» What to work on
Answer with a single number stating how many lines of the entries below include the string "column".

» Data
- Opening Delimiter -

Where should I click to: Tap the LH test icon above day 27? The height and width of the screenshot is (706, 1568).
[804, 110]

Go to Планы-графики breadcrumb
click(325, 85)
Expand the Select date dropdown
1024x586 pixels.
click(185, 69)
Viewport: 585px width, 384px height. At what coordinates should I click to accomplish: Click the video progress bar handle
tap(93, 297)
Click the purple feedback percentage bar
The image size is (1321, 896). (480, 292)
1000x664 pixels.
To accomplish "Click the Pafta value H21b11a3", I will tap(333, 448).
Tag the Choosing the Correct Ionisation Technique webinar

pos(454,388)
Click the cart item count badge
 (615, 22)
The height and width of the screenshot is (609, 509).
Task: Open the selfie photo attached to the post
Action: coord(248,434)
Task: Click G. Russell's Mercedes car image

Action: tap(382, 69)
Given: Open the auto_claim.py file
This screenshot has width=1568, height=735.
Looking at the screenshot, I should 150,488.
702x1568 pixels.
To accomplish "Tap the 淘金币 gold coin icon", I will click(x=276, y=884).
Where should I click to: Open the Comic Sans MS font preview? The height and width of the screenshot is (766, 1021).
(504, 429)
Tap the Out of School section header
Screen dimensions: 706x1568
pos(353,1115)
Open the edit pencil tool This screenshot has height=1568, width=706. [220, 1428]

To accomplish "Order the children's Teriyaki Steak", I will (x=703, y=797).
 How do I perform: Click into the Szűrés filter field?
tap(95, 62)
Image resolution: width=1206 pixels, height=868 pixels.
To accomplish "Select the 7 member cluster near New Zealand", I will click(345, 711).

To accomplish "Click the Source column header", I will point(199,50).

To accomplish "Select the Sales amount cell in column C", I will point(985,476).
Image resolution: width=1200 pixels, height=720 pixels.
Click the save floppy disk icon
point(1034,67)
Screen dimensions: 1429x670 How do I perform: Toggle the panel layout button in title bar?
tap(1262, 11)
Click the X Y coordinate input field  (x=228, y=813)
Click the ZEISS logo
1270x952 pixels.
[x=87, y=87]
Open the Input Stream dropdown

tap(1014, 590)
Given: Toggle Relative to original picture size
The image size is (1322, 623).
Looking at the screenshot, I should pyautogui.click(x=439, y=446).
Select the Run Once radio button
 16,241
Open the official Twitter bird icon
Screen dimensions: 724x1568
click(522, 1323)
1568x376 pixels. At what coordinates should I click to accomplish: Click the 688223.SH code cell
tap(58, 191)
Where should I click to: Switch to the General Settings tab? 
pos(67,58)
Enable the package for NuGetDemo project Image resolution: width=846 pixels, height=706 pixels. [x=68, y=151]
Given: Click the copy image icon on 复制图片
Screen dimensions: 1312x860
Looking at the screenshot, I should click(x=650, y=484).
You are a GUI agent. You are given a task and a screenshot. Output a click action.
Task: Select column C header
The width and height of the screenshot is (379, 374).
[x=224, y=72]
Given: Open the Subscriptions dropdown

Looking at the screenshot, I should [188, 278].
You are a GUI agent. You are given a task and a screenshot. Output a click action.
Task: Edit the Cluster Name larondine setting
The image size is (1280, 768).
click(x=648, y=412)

- Closing Delimiter -

» Task result
3